Karin Sagan returned to the present. "Good, but it's good to be back. Are we recording?"

"No. When the press conference starts you'll know it. That's the law. Shall we get it going?"

"Fine." She smiled around the room. It was good to see strange faces again. Three months with three other people in a closed environment...it was enough.

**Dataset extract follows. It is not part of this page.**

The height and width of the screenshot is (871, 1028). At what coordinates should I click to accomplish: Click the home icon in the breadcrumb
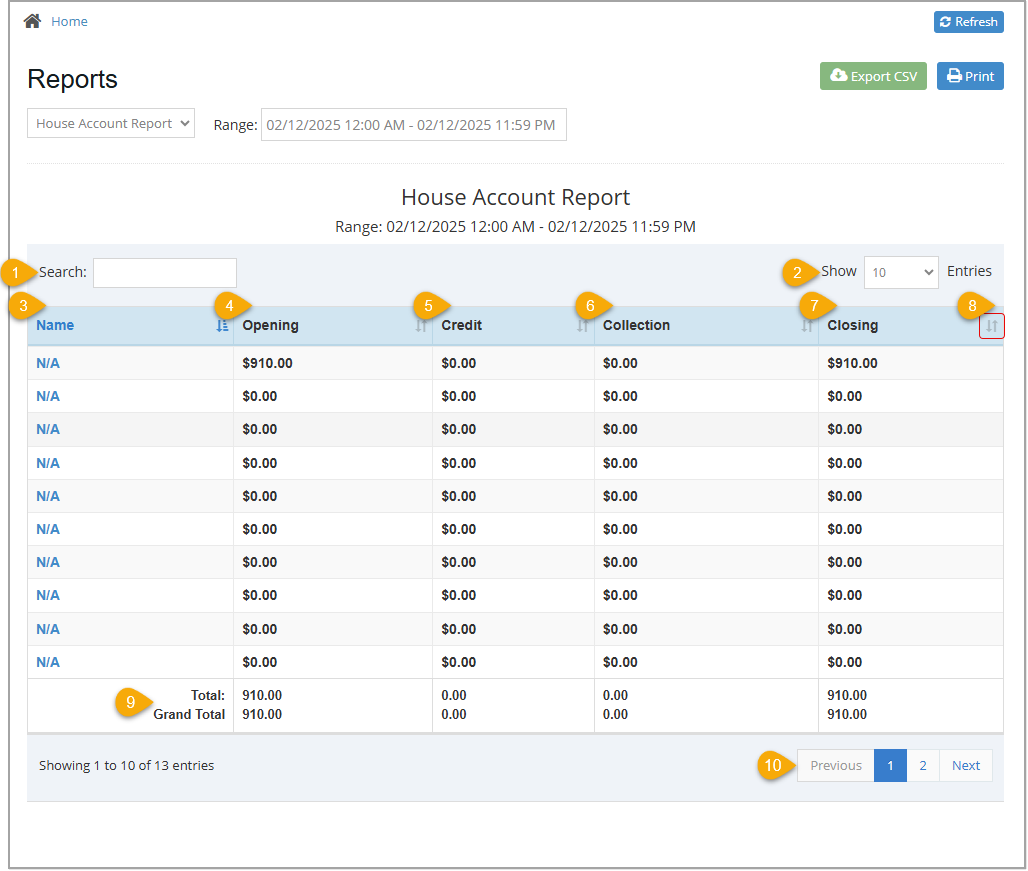pyautogui.click(x=31, y=19)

The young man led her to a dais. Cameras swiveled to face her, and the conference started.

Q: How was the trip?

"Good. Successful, I should say. We learned everything we wanted to know about the Centaurus systems. In addition, we learned that our systems work. The drop-ship method is feasible. We reached the nearest stars, and we came back, with no ill effects."

Q: What about the Centaurus planets? Are they habitable?

"No." It hurt to say that. She saw the disappointment around her.

Q: Neither of them checked out?

"That's right. There are six known planets circling Alpha Centaurus B. We may have missed a couple that were too small or too far out. We had to do all our looking from a light-month away. We had good hopes for B-2 and B-3-- remember, we knew they were there before we set out-but B-2 turns out to be a Venus-type with too much atmosphere, and B-3's got a reducing atmosphere, something like Earth's atmosphere three billion years ago."

Q: The colonists aren't going to like that, are they?

"I don't expect they will. We messaged the drop ship Lazarus II to turn off its JumpShift unit for a year. That means that the colony ships won't convert to rest mass when they reach the receiver. They'll be reflected back to the solar system. They should appear in the Pluto, drop ship about a month from now."